**TASK ITEM**. Give back all of the data, word for word.

**Saved data entries**.
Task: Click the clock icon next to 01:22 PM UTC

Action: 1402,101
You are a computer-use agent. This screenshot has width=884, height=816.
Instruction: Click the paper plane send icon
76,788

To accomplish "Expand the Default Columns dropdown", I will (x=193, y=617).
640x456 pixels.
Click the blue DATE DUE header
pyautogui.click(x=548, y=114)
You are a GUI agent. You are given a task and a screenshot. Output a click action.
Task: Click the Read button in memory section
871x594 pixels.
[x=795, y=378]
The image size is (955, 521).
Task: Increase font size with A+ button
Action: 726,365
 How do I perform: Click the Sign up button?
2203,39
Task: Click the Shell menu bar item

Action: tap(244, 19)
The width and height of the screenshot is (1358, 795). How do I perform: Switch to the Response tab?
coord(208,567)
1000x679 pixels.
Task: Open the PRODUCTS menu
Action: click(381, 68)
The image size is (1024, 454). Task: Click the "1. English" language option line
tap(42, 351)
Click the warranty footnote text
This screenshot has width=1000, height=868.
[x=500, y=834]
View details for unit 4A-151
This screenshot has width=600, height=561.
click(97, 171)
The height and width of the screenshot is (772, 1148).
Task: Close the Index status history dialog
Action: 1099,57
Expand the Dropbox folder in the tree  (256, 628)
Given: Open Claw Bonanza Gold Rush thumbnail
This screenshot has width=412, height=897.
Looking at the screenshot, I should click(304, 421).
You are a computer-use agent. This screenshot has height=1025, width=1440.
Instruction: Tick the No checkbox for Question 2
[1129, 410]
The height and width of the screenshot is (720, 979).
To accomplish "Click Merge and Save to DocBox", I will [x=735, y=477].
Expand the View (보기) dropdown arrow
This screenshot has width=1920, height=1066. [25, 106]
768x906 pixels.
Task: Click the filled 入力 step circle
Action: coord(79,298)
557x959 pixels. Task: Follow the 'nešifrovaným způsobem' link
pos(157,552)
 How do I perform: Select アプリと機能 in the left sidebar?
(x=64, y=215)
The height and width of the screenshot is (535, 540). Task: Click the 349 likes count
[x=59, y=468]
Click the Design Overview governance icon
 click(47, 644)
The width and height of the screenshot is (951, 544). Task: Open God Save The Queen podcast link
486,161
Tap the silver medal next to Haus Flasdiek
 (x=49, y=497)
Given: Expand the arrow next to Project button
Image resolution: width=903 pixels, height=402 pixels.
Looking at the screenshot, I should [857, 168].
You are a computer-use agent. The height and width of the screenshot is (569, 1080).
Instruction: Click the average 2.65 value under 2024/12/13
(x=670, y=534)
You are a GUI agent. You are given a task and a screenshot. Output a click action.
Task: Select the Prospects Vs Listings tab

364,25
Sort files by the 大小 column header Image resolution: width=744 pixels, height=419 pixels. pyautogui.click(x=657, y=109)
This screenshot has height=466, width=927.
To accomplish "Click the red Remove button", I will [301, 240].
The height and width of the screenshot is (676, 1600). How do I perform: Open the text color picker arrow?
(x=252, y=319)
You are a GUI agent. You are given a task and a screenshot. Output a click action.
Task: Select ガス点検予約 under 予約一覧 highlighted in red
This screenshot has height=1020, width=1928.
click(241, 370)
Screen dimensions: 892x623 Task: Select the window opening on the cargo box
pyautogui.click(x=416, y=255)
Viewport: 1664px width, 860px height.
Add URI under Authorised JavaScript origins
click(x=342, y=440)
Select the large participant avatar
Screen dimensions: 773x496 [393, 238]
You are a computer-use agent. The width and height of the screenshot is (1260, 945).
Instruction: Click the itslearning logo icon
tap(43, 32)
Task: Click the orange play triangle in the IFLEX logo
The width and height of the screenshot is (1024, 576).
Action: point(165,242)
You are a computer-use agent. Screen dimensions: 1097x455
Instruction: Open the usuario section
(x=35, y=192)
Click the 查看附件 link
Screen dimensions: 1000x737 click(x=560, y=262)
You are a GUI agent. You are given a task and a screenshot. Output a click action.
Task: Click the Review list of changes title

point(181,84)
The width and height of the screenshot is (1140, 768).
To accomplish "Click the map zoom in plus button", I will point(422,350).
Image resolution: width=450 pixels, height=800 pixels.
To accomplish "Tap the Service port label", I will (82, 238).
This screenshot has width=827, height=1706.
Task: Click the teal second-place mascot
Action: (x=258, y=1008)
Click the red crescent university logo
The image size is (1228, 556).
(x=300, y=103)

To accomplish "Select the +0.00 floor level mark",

**RESULT OF THIS TASK**.
Task: Click the clock icon next to 01:22 PM UTC

Action: 1402,101
You are a computer-use agent. This screenshot has width=884, height=816.
Instruction: Click the paper plane send icon
76,788

To accomplish "Expand the Default Columns dropdown", I will (x=193, y=617).
640x456 pixels.
Click the blue DATE DUE header
pyautogui.click(x=548, y=114)
You are a GUI agent. You are given a task and a screenshot. Output a click action.
Task: Click the Read button in memory section
871x594 pixels.
[x=795, y=378]
The image size is (955, 521).
Task: Increase font size with A+ button
Action: 726,365
 How do I perform: Click the Sign up button?
2203,39
Task: Click the Shell menu bar item

Action: tap(244, 19)
The width and height of the screenshot is (1358, 795). How do I perform: Switch to the Response tab?
coord(208,567)
1000x679 pixels.
Task: Open the PRODUCTS menu
Action: click(381, 68)
The image size is (1024, 454). Task: Click the "1. English" language option line
tap(42, 351)
Click the warranty footnote text
This screenshot has width=1000, height=868.
[x=500, y=834]
View details for unit 4A-151
This screenshot has width=600, height=561.
click(97, 171)
The height and width of the screenshot is (772, 1148).
Task: Close the Index status history dialog
Action: 1099,57
Expand the Dropbox folder in the tree  (256, 628)
Given: Open Claw Bonanza Gold Rush thumbnail
This screenshot has width=412, height=897.
Looking at the screenshot, I should click(304, 421).
You are a computer-use agent. This screenshot has height=1025, width=1440.
Instruction: Tick the No checkbox for Question 2
[1129, 410]
The height and width of the screenshot is (720, 979).
To accomplish "Click Merge and Save to DocBox", I will [x=735, y=477].
Expand the View (보기) dropdown arrow
This screenshot has width=1920, height=1066. [25, 106]
768x906 pixels.
Task: Click the filled 入力 step circle
Action: coord(79,298)
557x959 pixels. Task: Follow the 'nešifrovaným způsobem' link
pos(157,552)
 How do I perform: Select アプリと機能 in the left sidebar?
(x=64, y=215)
The height and width of the screenshot is (535, 540). Task: Click the 349 likes count
[x=59, y=468]
Click the Design Overview governance icon
 click(47, 644)
The width and height of the screenshot is (951, 544). Task: Open God Save The Queen podcast link
486,161
Tap the silver medal next to Haus Flasdiek
 (x=49, y=497)
Given: Expand the arrow next to Project button
Image resolution: width=903 pixels, height=402 pixels.
Looking at the screenshot, I should [857, 168].
You are a computer-use agent. The height and width of the screenshot is (569, 1080).
Instruction: Click the average 2.65 value under 2024/12/13
(x=670, y=534)
You are a GUI agent. You are given a task and a screenshot. Output a click action.
Task: Select the Prospects Vs Listings tab

364,25
Sort files by the 大小 column header Image resolution: width=744 pixels, height=419 pixels. pyautogui.click(x=657, y=109)
This screenshot has height=466, width=927.
To accomplish "Click the red Remove button", I will [301, 240].
The height and width of the screenshot is (676, 1600). How do I perform: Open the text color picker arrow?
(x=252, y=319)
You are a GUI agent. You are given a task and a screenshot. Output a click action.
Task: Select ガス点検予約 under 予約一覧 highlighted in red
This screenshot has height=1020, width=1928.
click(241, 370)
Screen dimensions: 892x623 Task: Select the window opening on the cargo box
pyautogui.click(x=416, y=255)
Viewport: 1664px width, 860px height.
Add URI under Authorised JavaScript origins
click(x=342, y=440)
Select the large participant avatar
Screen dimensions: 773x496 [393, 238]
You are a computer-use agent. The width and height of the screenshot is (1260, 945).
Instruction: Click the itslearning logo icon
tap(43, 32)
Task: Click the orange play triangle in the IFLEX logo
The width and height of the screenshot is (1024, 576).
Action: point(165,242)
You are a computer-use agent. Screen dimensions: 1097x455
Instruction: Open the usuario section
(x=35, y=192)
Click the 查看附件 link
Screen dimensions: 1000x737 click(x=560, y=262)
You are a GUI agent. You are given a task and a screenshot. Output a click action.
Task: Click the Review list of changes title

point(181,84)
The width and height of the screenshot is (1140, 768).
To accomplish "Click the map zoom in plus button", I will point(422,350).
Image resolution: width=450 pixels, height=800 pixels.
To accomplish "Tap the Service port label", I will (82, 238).
This screenshot has width=827, height=1706.
Task: Click the teal second-place mascot
Action: (x=258, y=1008)
Click the red crescent university logo
The image size is (1228, 556).
(x=300, y=103)

To accomplish "Select the +0.00 floor level mark",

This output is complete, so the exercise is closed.